> ACTIVITY
Write the data out in full and word for word. Do not include images.

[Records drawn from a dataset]
::::

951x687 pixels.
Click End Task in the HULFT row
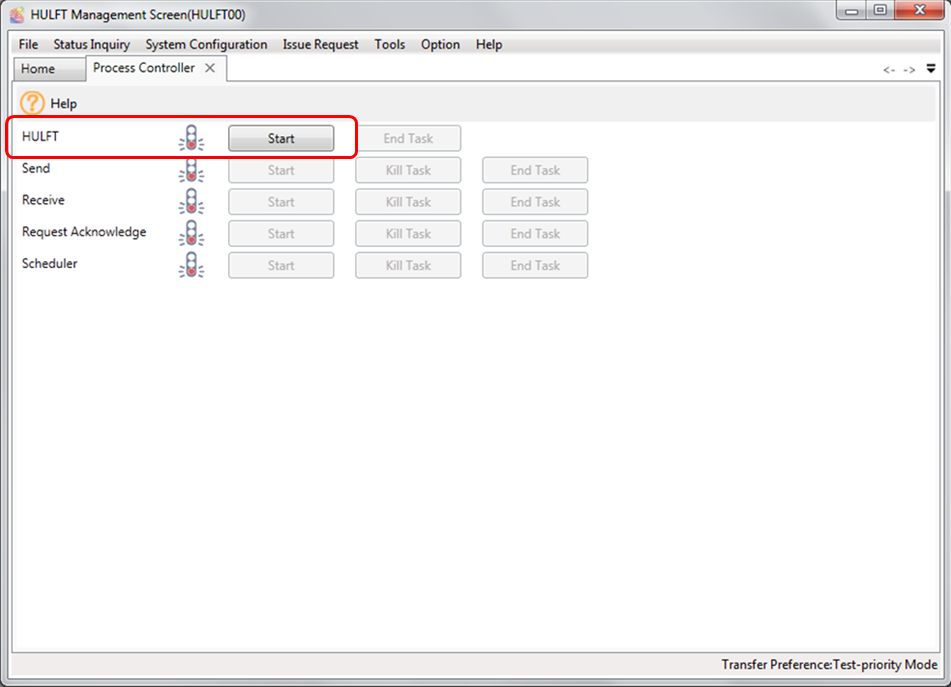point(408,139)
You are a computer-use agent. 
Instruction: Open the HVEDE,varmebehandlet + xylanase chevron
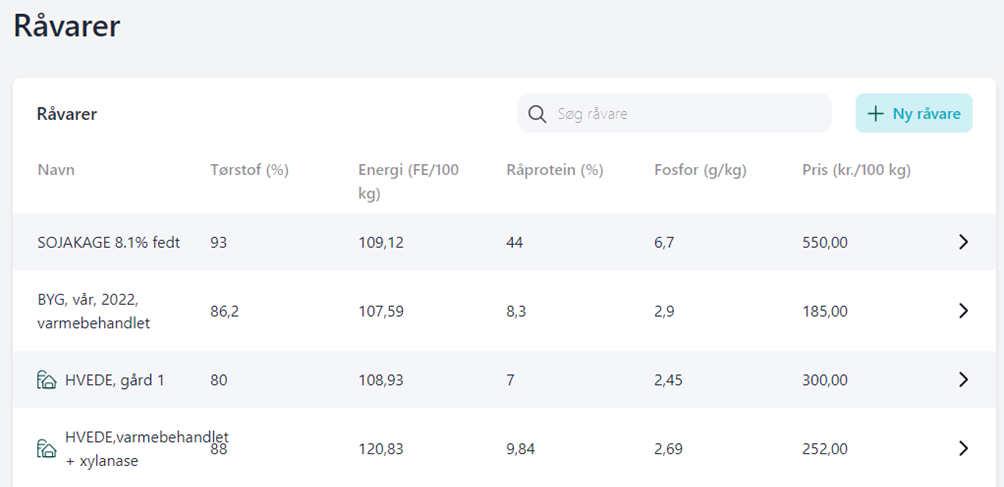coord(963,449)
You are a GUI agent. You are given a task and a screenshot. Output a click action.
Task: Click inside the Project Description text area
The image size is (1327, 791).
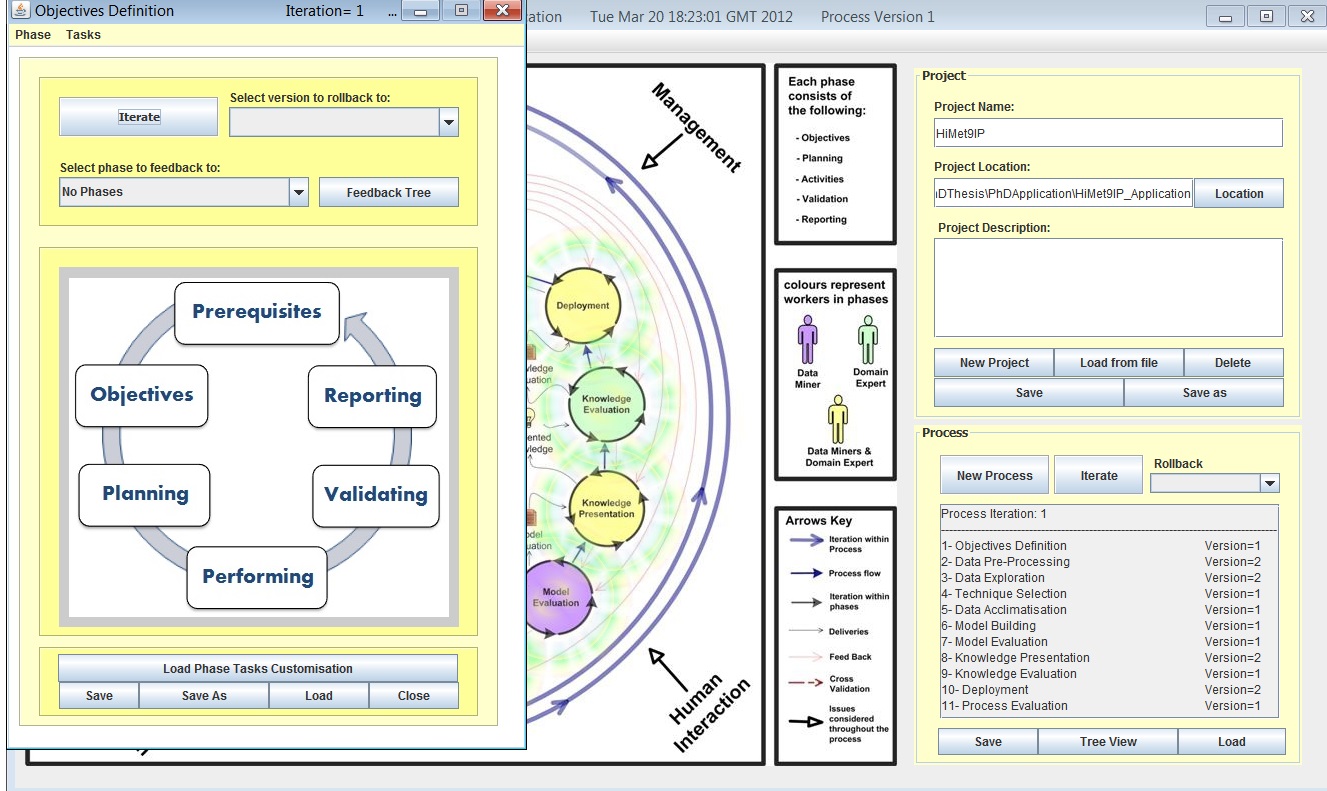[x=1107, y=287]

::::

> ANSWER SPACE
951x687 pixels.
Click End Task in the HULFT row
point(408,139)
You are a computer-use agent. 
Instruction: Open the HVEDE,varmebehandlet + xylanase chevron
coord(963,449)
You are a GUI agent. You are given a task and a screenshot. Output a click action.
Task: Click inside the Project Description text area
The image size is (1327, 791).
[x=1107, y=287]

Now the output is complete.